In [25]:
from datasets import load_dataset
from transformers import (
    DistilBertTokenizerFast,
    DistilBertForSequenceClassification,
    Trainer,
    TrainingArguments
)
import torch
from sklearn.metrics import accuracy_score, precision_recall_fscore_support


In [26]:
# 1.Load Dataset
dataset = load_dataset("SetFit/enron_spam")

Repo card metadata block was not found. Setting CardData to empty.


In [27]:
# Expand to contextual labels
def map_label(example):
    if example["label"] == 1:
        example["category"] = "Promotional"
    else:
        text = example["text"].lower()
        if "meeting" in text or "project" in text or "deadline" in text:
            example["category"] = "Work-related"
        elif "urgent" in text or "immediately" in text:
            example["category"] = "Urgent"
        else:
            example["category"] = "Informational"
    return example



In [28]:
dataset = dataset.map(map_label)

In [29]:
# Select a smaller subset for speed
train_ds = dataset["train"].shuffle(seed=42).select(range(400))
test_ds = dataset["test"].shuffle(seed=42).select(range(150))

********

→ **PROBLEM TO SOLVE**
Can you reproduce the entire notebook excerpt above word for word? The data that comes next has no part in this.

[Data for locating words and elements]

********

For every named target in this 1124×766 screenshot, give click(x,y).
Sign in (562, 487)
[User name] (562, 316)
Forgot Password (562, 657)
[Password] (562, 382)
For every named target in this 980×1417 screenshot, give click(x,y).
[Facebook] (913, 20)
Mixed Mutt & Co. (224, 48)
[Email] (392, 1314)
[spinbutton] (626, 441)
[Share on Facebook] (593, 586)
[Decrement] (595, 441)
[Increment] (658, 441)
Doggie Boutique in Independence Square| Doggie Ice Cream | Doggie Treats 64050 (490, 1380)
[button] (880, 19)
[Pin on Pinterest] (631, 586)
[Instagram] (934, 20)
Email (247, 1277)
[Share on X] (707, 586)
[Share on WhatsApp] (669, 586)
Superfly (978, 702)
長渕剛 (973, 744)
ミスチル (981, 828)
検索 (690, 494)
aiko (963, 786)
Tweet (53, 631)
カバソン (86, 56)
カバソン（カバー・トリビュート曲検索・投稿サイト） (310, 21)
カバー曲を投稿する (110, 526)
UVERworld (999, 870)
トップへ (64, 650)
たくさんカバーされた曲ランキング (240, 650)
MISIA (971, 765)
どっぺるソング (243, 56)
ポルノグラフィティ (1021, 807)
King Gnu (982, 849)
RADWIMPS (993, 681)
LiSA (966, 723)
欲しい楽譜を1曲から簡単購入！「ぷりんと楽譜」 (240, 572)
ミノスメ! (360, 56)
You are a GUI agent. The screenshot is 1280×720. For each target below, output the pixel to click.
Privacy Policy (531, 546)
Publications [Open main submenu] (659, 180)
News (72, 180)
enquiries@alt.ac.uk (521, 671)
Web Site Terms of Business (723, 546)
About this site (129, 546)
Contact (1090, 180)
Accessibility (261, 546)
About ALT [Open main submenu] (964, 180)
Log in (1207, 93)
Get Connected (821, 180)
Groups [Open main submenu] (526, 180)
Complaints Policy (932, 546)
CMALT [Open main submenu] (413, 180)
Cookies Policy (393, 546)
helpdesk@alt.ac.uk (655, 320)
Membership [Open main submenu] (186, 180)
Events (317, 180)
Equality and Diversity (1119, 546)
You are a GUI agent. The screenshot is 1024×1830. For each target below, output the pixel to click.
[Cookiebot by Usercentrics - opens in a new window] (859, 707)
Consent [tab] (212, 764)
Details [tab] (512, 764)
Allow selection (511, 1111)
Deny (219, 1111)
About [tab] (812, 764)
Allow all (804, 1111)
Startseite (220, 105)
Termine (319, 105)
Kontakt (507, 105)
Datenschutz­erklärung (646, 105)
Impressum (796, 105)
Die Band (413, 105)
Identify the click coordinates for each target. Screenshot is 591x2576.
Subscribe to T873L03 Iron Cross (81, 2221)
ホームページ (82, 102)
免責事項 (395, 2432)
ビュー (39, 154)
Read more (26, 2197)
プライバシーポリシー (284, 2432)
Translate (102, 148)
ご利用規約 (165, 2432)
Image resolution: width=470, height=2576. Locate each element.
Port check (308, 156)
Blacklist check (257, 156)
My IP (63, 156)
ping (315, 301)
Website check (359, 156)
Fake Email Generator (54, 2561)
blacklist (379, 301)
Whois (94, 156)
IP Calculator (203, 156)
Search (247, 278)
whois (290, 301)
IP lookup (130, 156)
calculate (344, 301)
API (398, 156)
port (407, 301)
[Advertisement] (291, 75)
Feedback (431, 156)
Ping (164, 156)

********

→ **RESPONSE TO THIS EXERCISE**
In [25]:
from datasets import load_dataset
from transformers import (
    DistilBertTokenizerFast,
    DistilBertForSequenceClassification,
    Trainer,
    TrainingArguments
)
import torch
from sklearn.metrics import accuracy_score, precision_recall_fscore_support


In [26]:
# 1.Load Dataset
dataset = load_dataset("SetFit/enron_spam")

Repo card metadata block was not found. Setting CardData to empty.


In [27]:
# Expand to contextual labels
def map_label(example):
    if example["label"] == 1:
        example["category"] = "Promotional"
    else:
        text = example["text"].lower()
        if "meeting" in text or "project" in text or "deadline" in text:
            example["category"] = "Work-related"
        elif "urgent" in text or "immediately" in text:
            example["category"] = "Urgent"
        else:
            example["category"] = "Informational"
    return example



In [28]:
dataset = dataset.map(map_label)

In [29]:
# Select a smaller subset for speed
train_ds = dataset["train"].shuffle(seed=42).select(range(400))
test_ds = dataset["test"].shuffle(seed=42).select(range(150))